*What to produce*:
Pictures aside, restate the records below exactly as written.

*Materials provided*:
....

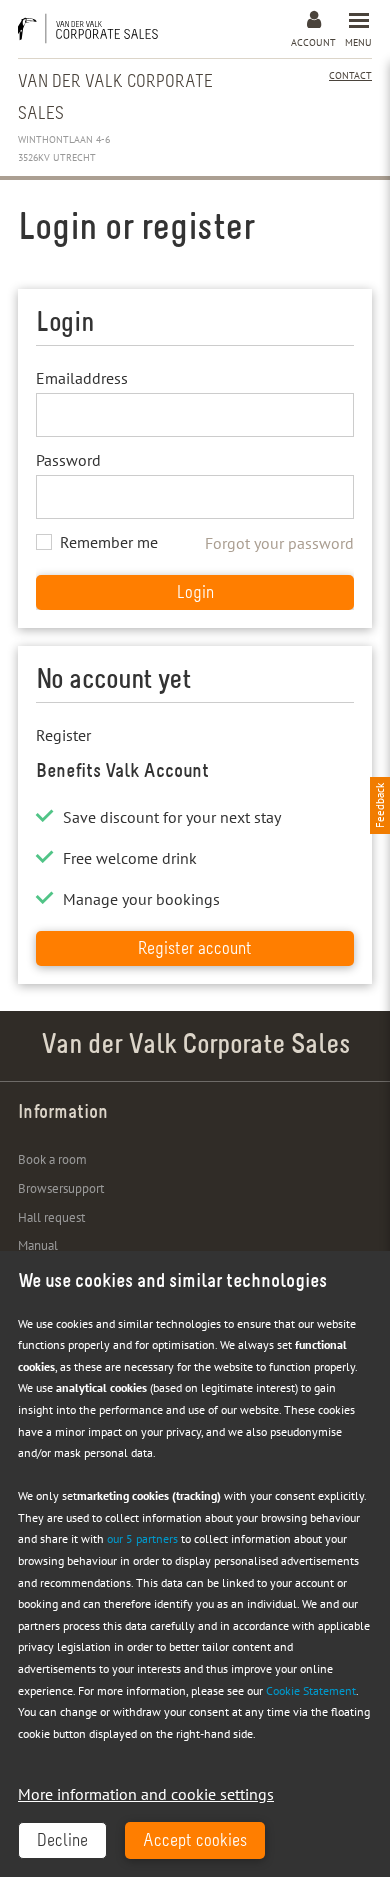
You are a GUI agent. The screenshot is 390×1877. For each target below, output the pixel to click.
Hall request (51, 1217)
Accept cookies (195, 1842)
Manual (38, 1245)
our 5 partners (142, 1538)
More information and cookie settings (146, 1794)
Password (68, 460)
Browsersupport (61, 1188)
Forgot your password (279, 543)
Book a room (52, 1159)
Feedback (380, 805)
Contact (350, 75)
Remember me (109, 542)
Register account (195, 950)
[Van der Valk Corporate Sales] (93, 28)
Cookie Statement (311, 1690)
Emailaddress (82, 378)
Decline (62, 1842)
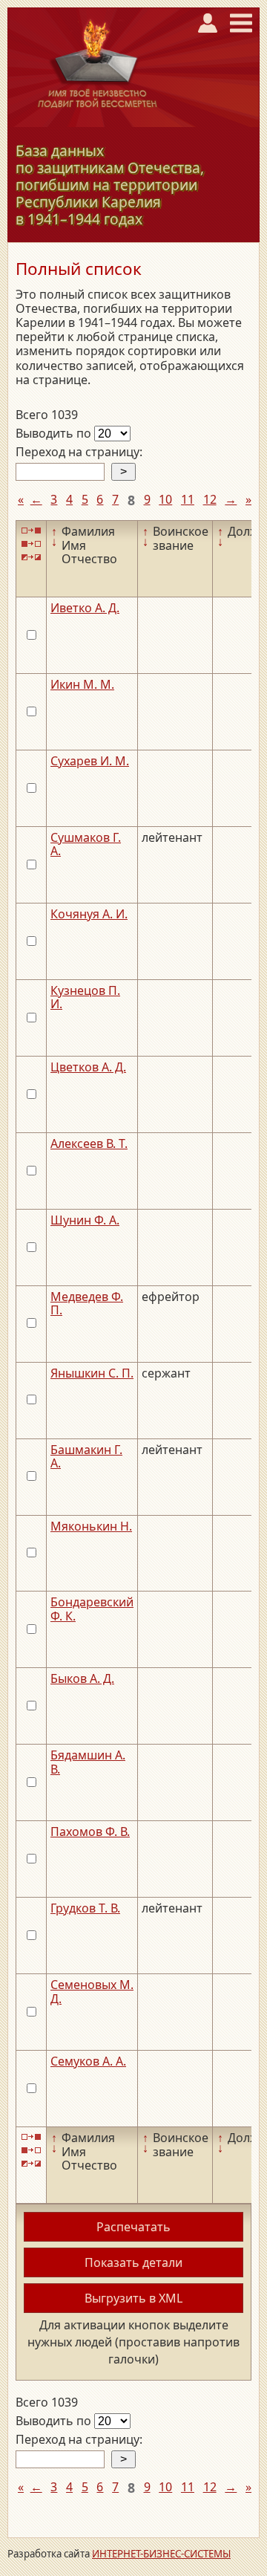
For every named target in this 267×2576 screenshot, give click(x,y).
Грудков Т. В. (85, 1908)
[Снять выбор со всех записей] (31, 544)
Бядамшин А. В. (87, 1762)
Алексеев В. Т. (89, 1143)
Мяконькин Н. (91, 1526)
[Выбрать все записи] (31, 530)
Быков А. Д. (82, 1678)
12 (210, 499)
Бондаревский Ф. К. (92, 1608)
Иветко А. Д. (84, 608)
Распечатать (133, 2227)
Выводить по (55, 433)
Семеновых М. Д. (92, 1991)
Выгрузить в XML (133, 2298)
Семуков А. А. (88, 2061)
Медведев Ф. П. (86, 1303)
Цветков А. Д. (88, 1067)
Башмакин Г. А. (86, 1456)
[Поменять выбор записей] (31, 557)
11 (187, 499)
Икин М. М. (82, 684)
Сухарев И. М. (89, 761)
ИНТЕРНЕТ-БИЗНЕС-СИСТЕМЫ (161, 2553)
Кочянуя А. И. (89, 914)
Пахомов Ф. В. (90, 1831)
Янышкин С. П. (92, 1373)
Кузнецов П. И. (85, 997)
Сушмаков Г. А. (85, 844)
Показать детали (133, 2262)
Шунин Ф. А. (84, 1220)
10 (165, 499)
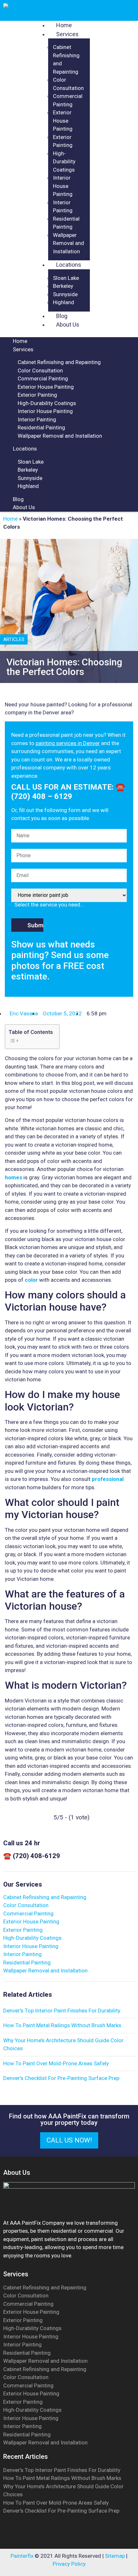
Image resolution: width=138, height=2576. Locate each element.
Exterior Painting (37, 395)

....

*Answer to this task*:
You are a GUI agent. The screenshot is 390×1877. For each target below, output the pixel to click.
Hall request (51, 1217)
Accept cookies (195, 1842)
Manual (38, 1245)
our 5 partners (142, 1538)
More information and cookie settings (146, 1794)
Password (68, 460)
Browsersupport (61, 1188)
Forgot your password (279, 543)
Book a room (52, 1159)
Feedback (380, 805)
Contact (350, 75)
Remember me (109, 542)
Register account (195, 950)
[Van der Valk Corporate Sales] (93, 28)
Cookie Statement (311, 1690)
Emailaddress (82, 378)
Decline (62, 1842)
For every named target in this 267×2576 screenshot, give click(x,y).
Грудков Т. В. (85, 1908)
[Снять выбор со всех записей] (31, 544)
Бядамшин А. В. (87, 1762)
Алексеев В. Т. (89, 1143)
Мяконькин Н. (91, 1526)
[Выбрать все записи] (31, 530)
Быков А. Д. (82, 1678)
12 (210, 499)
Бондаревский Ф. К. (92, 1608)
Иветко А. Д. (84, 608)
Распечатать (133, 2227)
Выводить по (55, 433)
Семеновых М. Д. (92, 1991)
Выгрузить в XML (133, 2298)
Семуков А. А. (88, 2061)
Медведев Ф. П. (86, 1303)
Цветков А. Д. (88, 1067)
Башмакин Г. А. (86, 1456)
[Поменять выбор записей] (31, 557)
11 (187, 499)
Икин М. М. (82, 684)
Сухарев И. М. (89, 761)
ИНТЕРНЕТ-БИЗНЕС-СИСТЕМЫ (161, 2553)
Кочянуя А. И. (89, 914)
Пахомов Ф. В. (90, 1831)
Янышкин С. П. (92, 1373)
Кузнецов П. И. (85, 997)
Сушмаков Г. А. (85, 844)
Показать детали (133, 2262)
Шунин Ф. А. (84, 1220)
10 (165, 499)
Image resolution: width=138, height=2576. Locate each element.
Exterior Painting (37, 395)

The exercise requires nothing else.